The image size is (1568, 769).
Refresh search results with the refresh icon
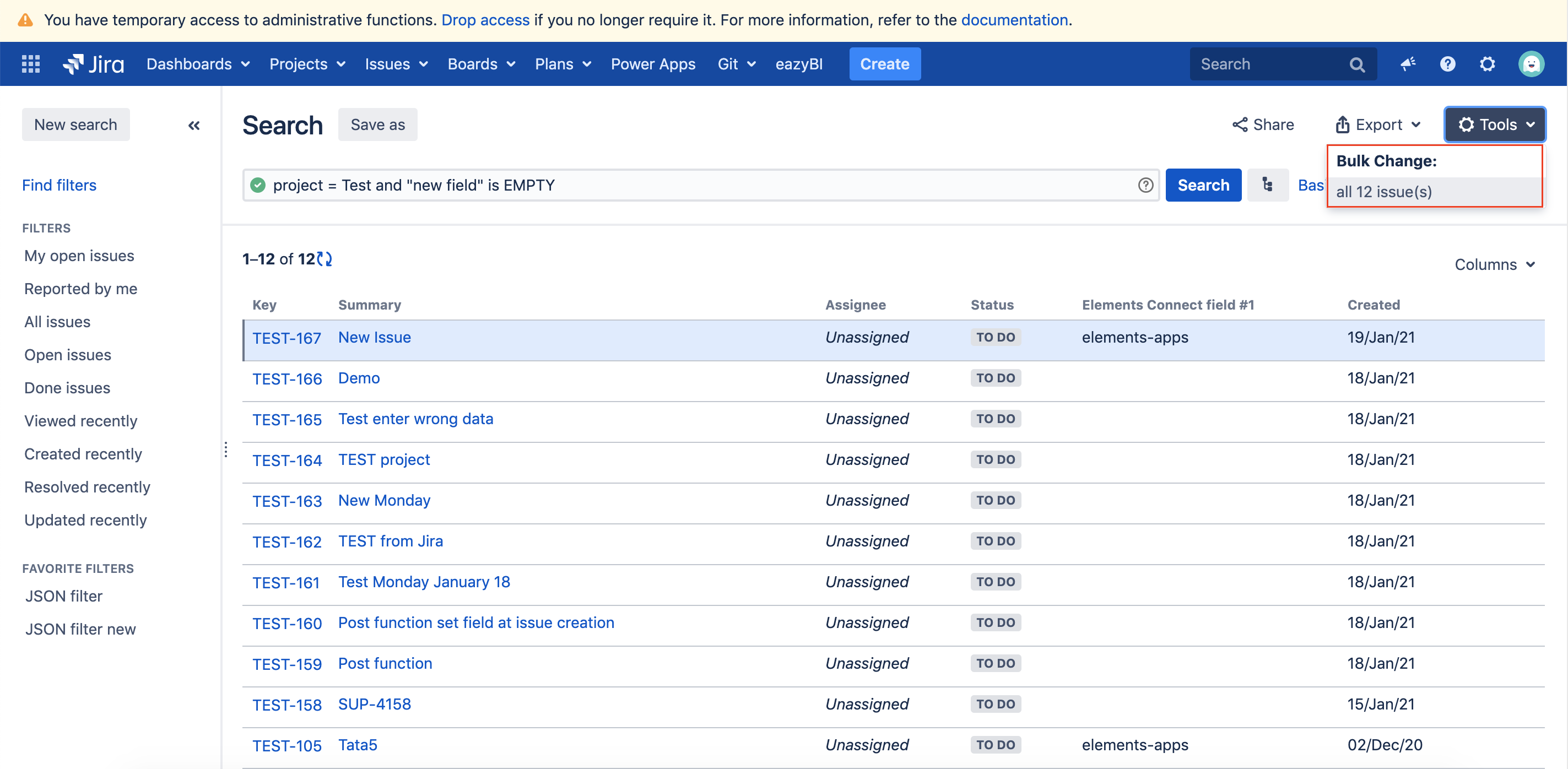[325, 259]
*****
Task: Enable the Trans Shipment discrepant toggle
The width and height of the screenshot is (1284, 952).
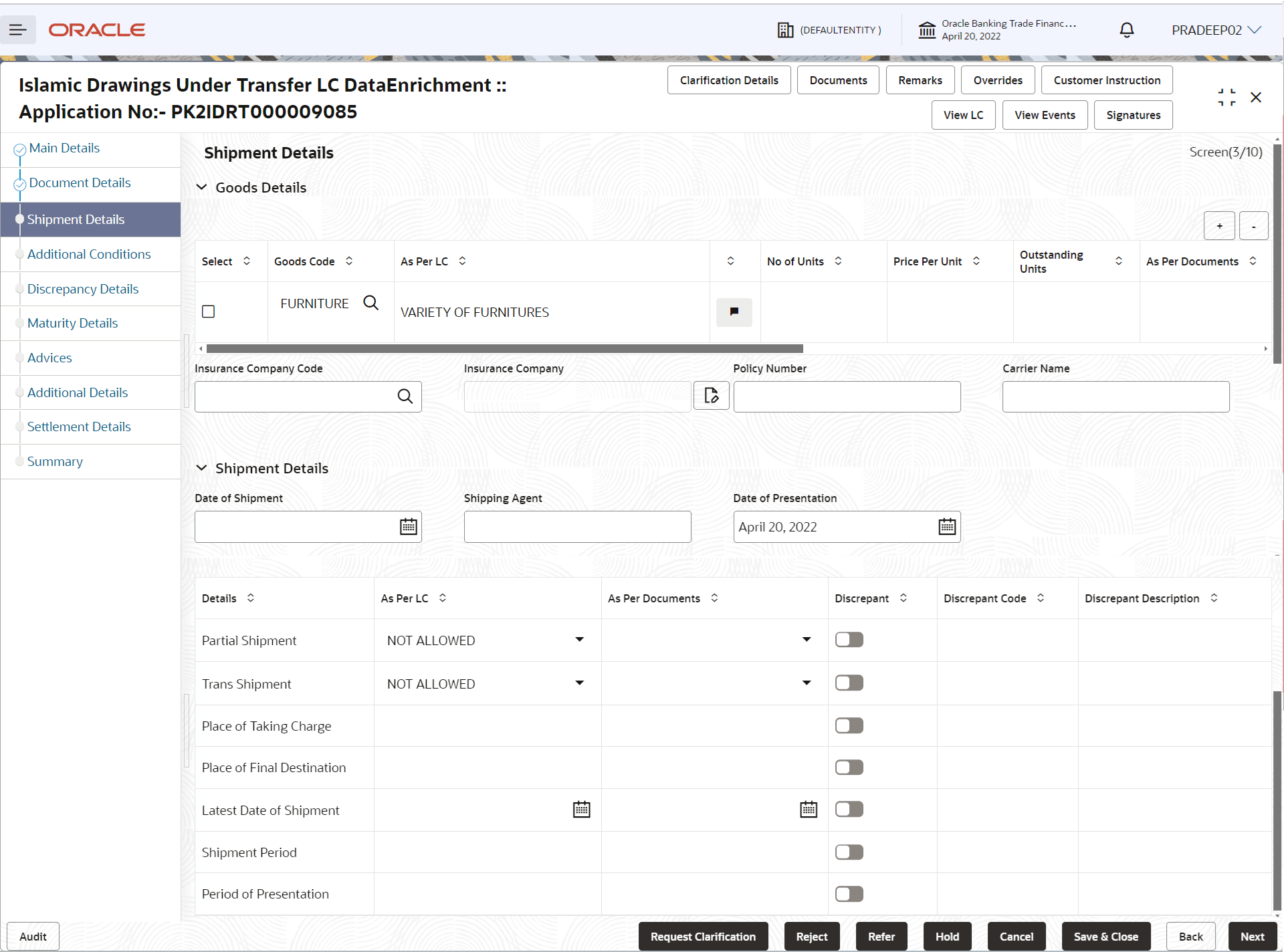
*****
Requirement. Above this instruction are the records; retype exactly the lines from the one containing "Task: Enable the" up to and including the one containing "The width and".

Exercise output.
Task: Enable the Trans Shipment discrepant toggle
The width and height of the screenshot is (1284, 952).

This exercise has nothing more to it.